### Exercise prompt
Only the records, repeated exactly, should make up the response.

### Records to process
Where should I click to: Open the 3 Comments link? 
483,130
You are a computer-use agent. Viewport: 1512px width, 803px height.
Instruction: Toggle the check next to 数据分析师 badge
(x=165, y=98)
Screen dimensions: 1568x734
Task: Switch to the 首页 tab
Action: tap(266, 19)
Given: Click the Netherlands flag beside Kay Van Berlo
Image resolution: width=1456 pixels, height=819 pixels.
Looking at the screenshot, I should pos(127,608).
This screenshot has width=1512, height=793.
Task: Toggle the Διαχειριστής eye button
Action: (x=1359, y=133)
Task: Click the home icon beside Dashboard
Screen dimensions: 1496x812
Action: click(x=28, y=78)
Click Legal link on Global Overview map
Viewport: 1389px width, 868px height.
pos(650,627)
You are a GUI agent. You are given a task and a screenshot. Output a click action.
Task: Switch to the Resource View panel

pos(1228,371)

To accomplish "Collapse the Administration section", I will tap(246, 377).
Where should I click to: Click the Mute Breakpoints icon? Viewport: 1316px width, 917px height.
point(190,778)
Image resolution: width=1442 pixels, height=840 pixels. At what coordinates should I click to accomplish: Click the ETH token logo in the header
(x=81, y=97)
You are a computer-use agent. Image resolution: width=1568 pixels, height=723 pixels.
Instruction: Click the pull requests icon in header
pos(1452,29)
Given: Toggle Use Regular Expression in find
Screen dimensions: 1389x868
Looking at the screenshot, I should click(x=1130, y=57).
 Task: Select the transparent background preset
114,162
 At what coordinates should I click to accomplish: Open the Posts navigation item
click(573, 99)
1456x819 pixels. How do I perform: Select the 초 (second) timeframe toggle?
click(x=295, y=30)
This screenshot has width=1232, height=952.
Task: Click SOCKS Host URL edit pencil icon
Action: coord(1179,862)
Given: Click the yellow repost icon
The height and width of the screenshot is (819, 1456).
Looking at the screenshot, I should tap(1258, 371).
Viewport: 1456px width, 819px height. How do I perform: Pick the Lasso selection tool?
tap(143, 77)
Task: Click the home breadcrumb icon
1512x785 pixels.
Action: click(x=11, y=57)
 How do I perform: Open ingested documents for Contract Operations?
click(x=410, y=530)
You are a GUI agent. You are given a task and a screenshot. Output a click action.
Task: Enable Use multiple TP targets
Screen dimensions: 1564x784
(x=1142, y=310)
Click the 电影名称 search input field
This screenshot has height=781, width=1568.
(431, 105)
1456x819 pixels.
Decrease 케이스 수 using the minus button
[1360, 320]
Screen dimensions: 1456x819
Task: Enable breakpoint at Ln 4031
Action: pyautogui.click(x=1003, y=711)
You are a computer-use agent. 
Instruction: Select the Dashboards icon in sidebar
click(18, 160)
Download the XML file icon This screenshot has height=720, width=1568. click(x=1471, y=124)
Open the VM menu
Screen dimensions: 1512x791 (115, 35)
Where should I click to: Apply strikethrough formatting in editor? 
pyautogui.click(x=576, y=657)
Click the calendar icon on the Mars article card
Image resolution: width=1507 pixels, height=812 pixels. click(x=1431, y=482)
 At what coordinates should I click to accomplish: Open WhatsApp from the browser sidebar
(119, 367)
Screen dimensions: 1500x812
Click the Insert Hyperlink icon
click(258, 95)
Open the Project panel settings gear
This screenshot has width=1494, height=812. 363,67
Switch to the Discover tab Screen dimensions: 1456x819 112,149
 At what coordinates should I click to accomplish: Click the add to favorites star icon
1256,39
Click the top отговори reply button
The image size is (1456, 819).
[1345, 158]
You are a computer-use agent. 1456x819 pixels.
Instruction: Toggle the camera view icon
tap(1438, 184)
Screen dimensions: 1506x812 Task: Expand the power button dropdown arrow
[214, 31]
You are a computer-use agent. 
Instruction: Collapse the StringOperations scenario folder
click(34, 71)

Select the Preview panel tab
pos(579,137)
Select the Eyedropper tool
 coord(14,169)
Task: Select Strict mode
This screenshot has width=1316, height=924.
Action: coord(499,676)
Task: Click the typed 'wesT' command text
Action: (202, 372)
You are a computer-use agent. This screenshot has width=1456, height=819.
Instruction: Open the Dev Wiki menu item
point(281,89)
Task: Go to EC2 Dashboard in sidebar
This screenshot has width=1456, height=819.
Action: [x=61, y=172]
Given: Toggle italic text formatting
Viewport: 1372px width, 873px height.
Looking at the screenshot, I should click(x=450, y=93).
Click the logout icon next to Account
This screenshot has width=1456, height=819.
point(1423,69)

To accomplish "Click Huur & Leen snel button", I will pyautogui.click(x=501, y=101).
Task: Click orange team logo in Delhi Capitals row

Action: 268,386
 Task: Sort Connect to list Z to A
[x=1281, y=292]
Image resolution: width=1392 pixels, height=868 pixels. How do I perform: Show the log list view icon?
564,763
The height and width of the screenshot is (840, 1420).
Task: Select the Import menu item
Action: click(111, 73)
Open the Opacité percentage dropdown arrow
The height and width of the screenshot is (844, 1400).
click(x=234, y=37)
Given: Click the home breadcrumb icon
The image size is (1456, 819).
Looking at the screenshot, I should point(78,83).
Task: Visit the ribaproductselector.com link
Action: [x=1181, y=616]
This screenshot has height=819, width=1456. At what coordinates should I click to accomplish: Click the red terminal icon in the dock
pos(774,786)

### Answer to this exercise
Where should I click to: Open the 3 Comments link? 
483,130
You are a computer-use agent. Viewport: 1512px width, 803px height.
Instruction: Toggle the check next to 数据分析师 badge
(x=165, y=98)
Screen dimensions: 1568x734
Task: Switch to the 首页 tab
Action: tap(266, 19)
Given: Click the Netherlands flag beside Kay Van Berlo
Image resolution: width=1456 pixels, height=819 pixels.
Looking at the screenshot, I should pos(127,608).
This screenshot has width=1512, height=793.
Task: Toggle the Διαχειριστής eye button
Action: (x=1359, y=133)
Task: Click the home icon beside Dashboard
Screen dimensions: 1496x812
Action: click(x=28, y=78)
Click Legal link on Global Overview map
Viewport: 1389px width, 868px height.
pos(650,627)
You are a GUI agent. You are given a task and a screenshot. Output a click action.
Task: Switch to the Resource View panel

pos(1228,371)

To accomplish "Collapse the Administration section", I will tap(246, 377).
Where should I click to: Click the Mute Breakpoints icon? Viewport: 1316px width, 917px height.
point(190,778)
Image resolution: width=1442 pixels, height=840 pixels. At what coordinates should I click to accomplish: Click the ETH token logo in the header
(x=81, y=97)
You are a computer-use agent. Image resolution: width=1568 pixels, height=723 pixels.
Instruction: Click the pull requests icon in header
pos(1452,29)
Given: Toggle Use Regular Expression in find
Screen dimensions: 1389x868
Looking at the screenshot, I should click(x=1130, y=57).
 Task: Select the transparent background preset
114,162
 At what coordinates should I click to accomplish: Open the Posts navigation item
click(573, 99)
1456x819 pixels. How do I perform: Select the 초 (second) timeframe toggle?
click(x=295, y=30)
This screenshot has width=1232, height=952.
Task: Click SOCKS Host URL edit pencil icon
Action: coord(1179,862)
Given: Click the yellow repost icon
The height and width of the screenshot is (819, 1456).
Looking at the screenshot, I should tap(1258, 371).
Viewport: 1456px width, 819px height. How do I perform: Pick the Lasso selection tool?
tap(143, 77)
Task: Click the home breadcrumb icon
1512x785 pixels.
Action: click(x=11, y=57)
 How do I perform: Open ingested documents for Contract Operations?
click(x=410, y=530)
You are a GUI agent. You are given a task and a screenshot. Output a click action.
Task: Enable Use multiple TP targets
Screen dimensions: 1564x784
(x=1142, y=310)
Click the 电影名称 search input field
This screenshot has height=781, width=1568.
(431, 105)
1456x819 pixels.
Decrease 케이스 수 using the minus button
[1360, 320]
Screen dimensions: 1456x819
Task: Enable breakpoint at Ln 4031
Action: pyautogui.click(x=1003, y=711)
You are a computer-use agent. 
Instruction: Select the Dashboards icon in sidebar
click(18, 160)
Download the XML file icon This screenshot has height=720, width=1568. click(x=1471, y=124)
Open the VM menu
Screen dimensions: 1512x791 (115, 35)
Where should I click to: Apply strikethrough formatting in editor? 
pyautogui.click(x=576, y=657)
Click the calendar icon on the Mars article card
Image resolution: width=1507 pixels, height=812 pixels. click(x=1431, y=482)
 At what coordinates should I click to accomplish: Open WhatsApp from the browser sidebar
(119, 367)
Screen dimensions: 1500x812
Click the Insert Hyperlink icon
click(258, 95)
Open the Project panel settings gear
This screenshot has width=1494, height=812. 363,67
Switch to the Discover tab Screen dimensions: 1456x819 112,149
 At what coordinates should I click to accomplish: Click the add to favorites star icon
1256,39
Click the top отговори reply button
The image size is (1456, 819).
[1345, 158]
You are a computer-use agent. 1456x819 pixels.
Instruction: Toggle the camera view icon
tap(1438, 184)
Screen dimensions: 1506x812 Task: Expand the power button dropdown arrow
[214, 31]
You are a computer-use agent. 
Instruction: Collapse the StringOperations scenario folder
click(34, 71)

Select the Preview panel tab
pos(579,137)
Select the Eyedropper tool
 coord(14,169)
Task: Select Strict mode
This screenshot has width=1316, height=924.
Action: coord(499,676)
Task: Click the typed 'wesT' command text
Action: (202, 372)
You are a computer-use agent. This screenshot has width=1456, height=819.
Instruction: Open the Dev Wiki menu item
point(281,89)
Task: Go to EC2 Dashboard in sidebar
This screenshot has width=1456, height=819.
Action: [x=61, y=172]
Given: Toggle italic text formatting
Viewport: 1372px width, 873px height.
Looking at the screenshot, I should click(x=450, y=93).
Click the logout icon next to Account
This screenshot has width=1456, height=819.
point(1423,69)

To accomplish "Click Huur & Leen snel button", I will pyautogui.click(x=501, y=101).
Task: Click orange team logo in Delhi Capitals row

Action: 268,386
 Task: Sort Connect to list Z to A
[x=1281, y=292]
Image resolution: width=1392 pixels, height=868 pixels. How do I perform: Show the log list view icon?
564,763
The height and width of the screenshot is (840, 1420).
Task: Select the Import menu item
Action: click(111, 73)
Open the Opacité percentage dropdown arrow
The height and width of the screenshot is (844, 1400).
click(x=234, y=37)
Given: Click the home breadcrumb icon
The image size is (1456, 819).
Looking at the screenshot, I should point(78,83).
Task: Visit the ribaproductselector.com link
Action: [x=1181, y=616]
This screenshot has height=819, width=1456. At what coordinates should I click to accomplish: Click the red terminal icon in the dock
pos(774,786)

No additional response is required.